• [What the task asks]: Skip the pictures and restate, word for word, the lines from the one containing "The image size" to the end of the data below.

%%

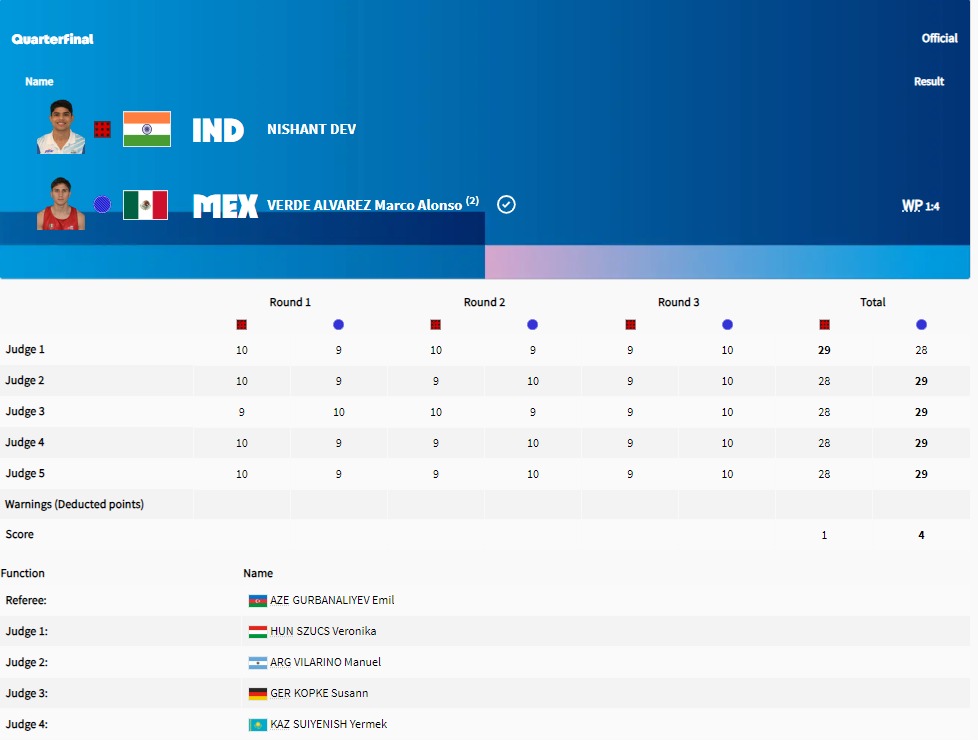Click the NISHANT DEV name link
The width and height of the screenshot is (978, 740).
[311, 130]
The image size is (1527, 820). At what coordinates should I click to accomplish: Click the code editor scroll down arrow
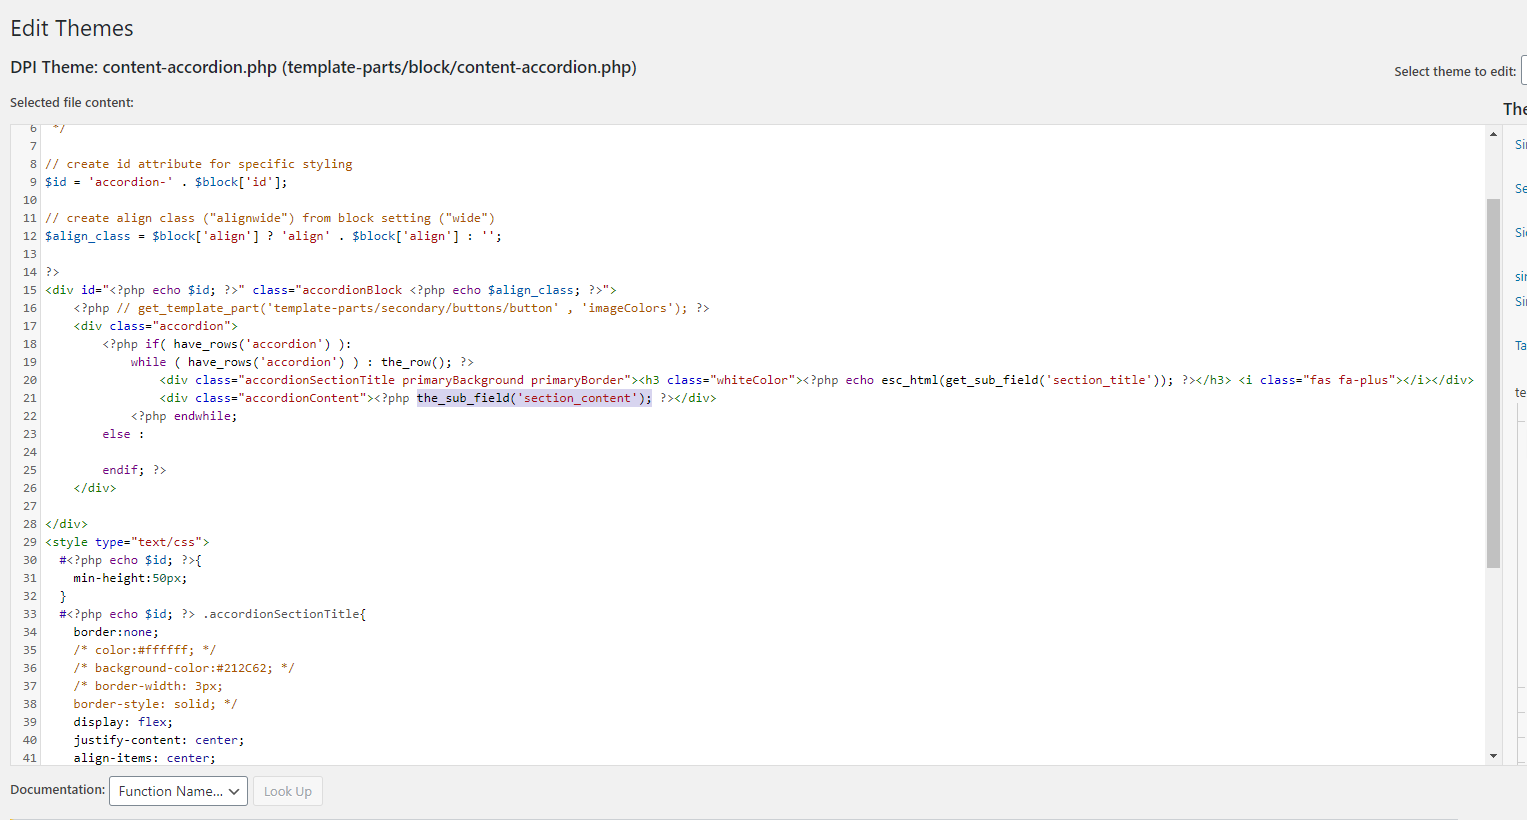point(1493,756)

%%

• [Written response]:
The image size is (1527, 820). At what coordinates should I click to accomplish: Click the code editor scroll down arrow
point(1493,756)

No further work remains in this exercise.